Babe Ruth is one of baseball’s greatest players, but he also led the league in strikeouts. Over his career, he walked back to the dugout about one in every eight times he stepped up to the plate.

And yet, he’s remembered as the GOAT. Why? Because when his bat did connect, it often left the park. 714 times, to be exact.

That’s what history remembers.

There’s an obvious parallel with investing. What matters more: a high strike rate (lots of good calls), or a high average return? They’re not mutually exclusive, of course, but if you had to pick one the choice is pretty clear.

Consider David Gardner, co-founder of The Motley Fool and arguably the Babe Ruth of stock picking. Over the past couple of decades, six out of ten of his ‘Rule Breaker’ picks lost to the market. And yet, he managed a ~32% CAGR over that time.

Like Ruth, there were plenty of misses. But when the bat connected, it really connected. His 2002 buy of Amazon — when it had a market cap of just US$7 billion — is probably the best example. But he was also early on Netflix, NVIDIA, Disney, and a bunch of other multi-decade compounders.

To me, finding those names early isn’t the impressive part. I doubt he foresaw the future in any detail. More likely, he just saw big potential.

The real magic was in holding on. He could’ve “taken profits” at plenty of points along the way, and no one would’ve blamed him. He also could’ve been shaken out during the sharp and brutal drawdowns each of these stocks went through.

That’s the bit most people miss.

Interestingly, the same hands-off approach applied to the losers. He held many of them far longer than seemed sensible.

I asked him about that years ago (as politely as I could), his view was that position sizing takes care of itself. The winners become dominant positions. The duds fade into irrelevance.

It’s not a view I fully share, but it’s hard to argue with the results.

Just to be clear, I’m not here to cheerlead for The Motley Fool. While I’m a regular on their Australian podcast, there’s no commercial relationship. I just think David’s approach is fascinating — and there’s a lesson in it.

If you want to beat the market, not just hug it, you have to be okay backing a few dogs. Because market-beating portfolios aren’t built by being right most of the time. They’re built by being spectacularly right every now and then.

To do that, you’ve got to swing for the fences. And have the stomach to hold on through thick and thin.

Of course, this approach only works if you’re backing companies with massive upside potential.

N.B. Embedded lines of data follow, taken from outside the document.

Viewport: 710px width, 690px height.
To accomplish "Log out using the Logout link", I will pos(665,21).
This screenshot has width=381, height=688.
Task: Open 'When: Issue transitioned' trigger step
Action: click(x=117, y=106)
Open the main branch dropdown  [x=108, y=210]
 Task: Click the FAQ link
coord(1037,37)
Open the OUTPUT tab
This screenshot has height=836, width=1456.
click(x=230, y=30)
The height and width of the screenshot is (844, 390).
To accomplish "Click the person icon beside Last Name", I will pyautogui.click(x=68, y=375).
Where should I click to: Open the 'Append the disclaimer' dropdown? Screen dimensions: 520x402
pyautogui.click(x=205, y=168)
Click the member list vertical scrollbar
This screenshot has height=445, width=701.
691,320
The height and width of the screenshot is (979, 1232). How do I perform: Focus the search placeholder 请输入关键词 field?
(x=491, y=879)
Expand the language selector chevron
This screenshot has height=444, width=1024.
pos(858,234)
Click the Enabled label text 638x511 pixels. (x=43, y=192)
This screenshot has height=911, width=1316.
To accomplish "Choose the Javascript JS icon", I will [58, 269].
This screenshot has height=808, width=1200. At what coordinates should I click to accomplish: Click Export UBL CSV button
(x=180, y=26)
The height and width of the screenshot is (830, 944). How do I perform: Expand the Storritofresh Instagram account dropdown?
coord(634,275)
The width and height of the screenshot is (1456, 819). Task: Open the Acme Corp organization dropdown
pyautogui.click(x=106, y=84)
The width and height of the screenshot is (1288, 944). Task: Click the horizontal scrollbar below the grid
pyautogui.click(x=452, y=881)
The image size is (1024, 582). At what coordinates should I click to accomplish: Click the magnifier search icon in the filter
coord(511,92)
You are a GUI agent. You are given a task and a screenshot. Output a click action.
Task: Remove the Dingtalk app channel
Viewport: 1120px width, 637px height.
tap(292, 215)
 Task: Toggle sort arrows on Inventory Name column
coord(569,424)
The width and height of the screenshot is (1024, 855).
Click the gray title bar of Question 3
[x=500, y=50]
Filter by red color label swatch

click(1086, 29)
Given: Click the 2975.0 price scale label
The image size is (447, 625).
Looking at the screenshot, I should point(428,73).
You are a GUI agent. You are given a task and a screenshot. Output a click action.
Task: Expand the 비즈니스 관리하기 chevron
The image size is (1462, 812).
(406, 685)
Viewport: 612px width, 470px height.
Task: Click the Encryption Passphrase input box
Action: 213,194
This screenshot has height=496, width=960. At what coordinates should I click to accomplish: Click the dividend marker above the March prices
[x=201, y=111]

We’re not talking about punting on moonshots or chasing SPACs with rocket emojis. The names you swing at should be ones with real optionality — founders with ambition, products that scale, evidence of commercial traction, and markets that have significant scope.

Yes, you’ll still strike out. Sometimes badly. But that’s okay. You don’t need to be right often.

You just need to be right big every now and then.